A big red flag for me were the number of friends your kids may have quickly. Many kids have at least 200 online friends, and many are friends of friends. But I can also imagine all the kids who just click on people and make them a friend just for the sake of tallying up more friends. That really compromises the meaning of ‘friend’ to me at an age that friends are really, really important. Before your child sets up an Instagram account, set up your own, even if it’s under a fake name, and be sure they make you a friend so you can see what is going on at all times.

If you decide that its ok for your children to go on Instagram, please consider the following points…

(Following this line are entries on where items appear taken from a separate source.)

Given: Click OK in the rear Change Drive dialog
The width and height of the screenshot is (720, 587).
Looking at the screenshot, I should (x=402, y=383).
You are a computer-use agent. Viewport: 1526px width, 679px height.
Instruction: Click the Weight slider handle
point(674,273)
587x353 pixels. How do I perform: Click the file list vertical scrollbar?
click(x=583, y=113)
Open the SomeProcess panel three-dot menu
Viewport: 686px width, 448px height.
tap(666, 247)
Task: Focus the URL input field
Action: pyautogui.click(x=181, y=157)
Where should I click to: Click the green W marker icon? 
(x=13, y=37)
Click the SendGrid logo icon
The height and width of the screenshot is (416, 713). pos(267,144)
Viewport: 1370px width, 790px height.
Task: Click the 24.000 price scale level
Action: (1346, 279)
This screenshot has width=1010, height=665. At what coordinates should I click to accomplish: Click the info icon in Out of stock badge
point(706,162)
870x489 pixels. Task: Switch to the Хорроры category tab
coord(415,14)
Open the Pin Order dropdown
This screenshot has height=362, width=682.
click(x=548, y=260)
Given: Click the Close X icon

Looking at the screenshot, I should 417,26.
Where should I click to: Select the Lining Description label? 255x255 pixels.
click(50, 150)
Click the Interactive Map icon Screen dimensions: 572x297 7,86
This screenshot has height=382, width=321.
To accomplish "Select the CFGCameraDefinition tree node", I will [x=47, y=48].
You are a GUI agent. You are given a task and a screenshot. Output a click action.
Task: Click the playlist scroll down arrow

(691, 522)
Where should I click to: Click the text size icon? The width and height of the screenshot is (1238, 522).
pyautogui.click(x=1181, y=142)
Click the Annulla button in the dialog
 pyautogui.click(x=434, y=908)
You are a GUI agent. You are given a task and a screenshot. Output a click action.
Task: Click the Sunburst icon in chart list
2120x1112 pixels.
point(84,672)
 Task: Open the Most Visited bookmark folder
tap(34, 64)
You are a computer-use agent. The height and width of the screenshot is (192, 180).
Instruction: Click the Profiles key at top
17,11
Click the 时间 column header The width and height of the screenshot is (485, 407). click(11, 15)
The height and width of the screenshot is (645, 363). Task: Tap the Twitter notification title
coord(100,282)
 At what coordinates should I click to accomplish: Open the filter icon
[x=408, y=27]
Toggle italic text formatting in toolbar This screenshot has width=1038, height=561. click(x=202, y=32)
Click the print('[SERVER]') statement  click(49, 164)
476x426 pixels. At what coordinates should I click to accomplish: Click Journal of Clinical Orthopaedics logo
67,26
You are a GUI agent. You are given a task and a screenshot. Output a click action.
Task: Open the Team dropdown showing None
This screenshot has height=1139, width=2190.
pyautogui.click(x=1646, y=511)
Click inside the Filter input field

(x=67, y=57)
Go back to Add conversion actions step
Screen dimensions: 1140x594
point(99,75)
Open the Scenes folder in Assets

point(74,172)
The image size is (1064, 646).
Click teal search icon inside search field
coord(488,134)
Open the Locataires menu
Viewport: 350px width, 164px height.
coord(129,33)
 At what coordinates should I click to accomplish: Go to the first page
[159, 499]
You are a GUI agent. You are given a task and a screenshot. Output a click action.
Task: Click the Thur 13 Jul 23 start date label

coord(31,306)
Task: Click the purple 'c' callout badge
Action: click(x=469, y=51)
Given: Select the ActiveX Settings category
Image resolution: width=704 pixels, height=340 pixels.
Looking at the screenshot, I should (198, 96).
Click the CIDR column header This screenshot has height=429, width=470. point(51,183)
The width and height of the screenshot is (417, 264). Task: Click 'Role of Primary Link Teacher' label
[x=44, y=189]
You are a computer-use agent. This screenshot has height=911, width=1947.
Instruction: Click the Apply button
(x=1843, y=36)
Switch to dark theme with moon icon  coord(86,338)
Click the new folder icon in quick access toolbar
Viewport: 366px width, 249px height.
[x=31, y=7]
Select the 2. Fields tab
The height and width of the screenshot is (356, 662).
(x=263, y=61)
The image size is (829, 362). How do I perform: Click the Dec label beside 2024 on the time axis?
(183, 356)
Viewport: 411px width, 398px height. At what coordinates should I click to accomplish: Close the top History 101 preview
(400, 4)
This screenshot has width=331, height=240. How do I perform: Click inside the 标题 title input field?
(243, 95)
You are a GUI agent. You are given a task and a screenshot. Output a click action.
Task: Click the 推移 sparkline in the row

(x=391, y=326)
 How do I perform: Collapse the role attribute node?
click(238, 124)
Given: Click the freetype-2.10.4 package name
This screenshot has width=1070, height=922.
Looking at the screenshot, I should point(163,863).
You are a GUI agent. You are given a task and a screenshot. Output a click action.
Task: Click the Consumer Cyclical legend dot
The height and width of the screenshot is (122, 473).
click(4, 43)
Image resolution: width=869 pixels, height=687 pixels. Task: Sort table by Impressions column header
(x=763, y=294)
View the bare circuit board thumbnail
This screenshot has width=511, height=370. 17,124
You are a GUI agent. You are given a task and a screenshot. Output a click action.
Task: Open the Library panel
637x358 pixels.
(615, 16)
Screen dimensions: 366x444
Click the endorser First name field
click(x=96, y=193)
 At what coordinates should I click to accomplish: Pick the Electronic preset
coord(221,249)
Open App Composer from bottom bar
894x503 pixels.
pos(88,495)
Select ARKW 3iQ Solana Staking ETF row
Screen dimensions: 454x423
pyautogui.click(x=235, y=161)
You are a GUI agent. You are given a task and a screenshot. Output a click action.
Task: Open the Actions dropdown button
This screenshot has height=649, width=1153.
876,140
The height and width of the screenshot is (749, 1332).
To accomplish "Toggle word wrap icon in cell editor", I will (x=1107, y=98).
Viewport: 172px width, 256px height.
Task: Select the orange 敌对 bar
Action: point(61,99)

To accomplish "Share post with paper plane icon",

• The terms and conditions state that it is for ages 13 and up.
• Sign up with them.
• Do not let them use their real name, or any part of it for their username.
• Do not let them fill in the Telephone number field !
• Choose a secure password. Don’t use common words, names or birthdays, but use a mixture of upper and lowercase letters and numbers and symbols.
• Ensure photo sharing is set to private, so that they wont go out to the public areas where anyone can view them. You can set the Privacy setting through the Instagram interface by going to Settings and scrolling down to the setting labelled “Photos are Private” or “ Photo Privacy” and ensuring it is turned on.
• Work with your child to choose a profile picture – don’t use a photo of themselves – use something that represents what they like or are interested in.
• You can have a browse at followers profiles by tapping on their name and viewing their profile. If you wish to block or report them, tap on the menu button and choose the appropriate action.
• Be aware of the privacy settings for the “Photo map”. This creates a map of where each photo has been taken – very dangerous if it gets in to the wrong hands, as it will show where your child is most of the time.
o Go into the profile and select the Photo Map button
o Select a photo from the map and zoom into it
o Select the edit button and tell it to unpin the photo and procede to tap on each photo. It will ask you if you wish to confirm the deletion.
• Enforce the rule that they only follow and accept requests from friends and people they know
• Make sure they know that they won’t be in trouble if they show you something that they think is wrong or inappropriate. It is most probable that one or two of their friends will post things that they shouldn’t. If you child thinks they will be in trouble for showing you – they won’t show you – and I’m sure you would agree its better to see what really goes on!!
• Most children will post “selfies” or pictures of themselves – just enforce the rules that they should be appropriately dressed etc !!
• One thing I came across very quickly was that an awful lot of children post the chain letter type pictures – “share this within 10 mins or something bad will happen to you” – you know the kind of thing – make sure your child knows this kind of thing is rubbish and to just ignore them.
• Insist that you are allowed periodic access to their account, or create yourself an account so that you can follow what they are posting.

Let’s teach this next generation about taking control of their own safety and show them how to stay aware when they are online.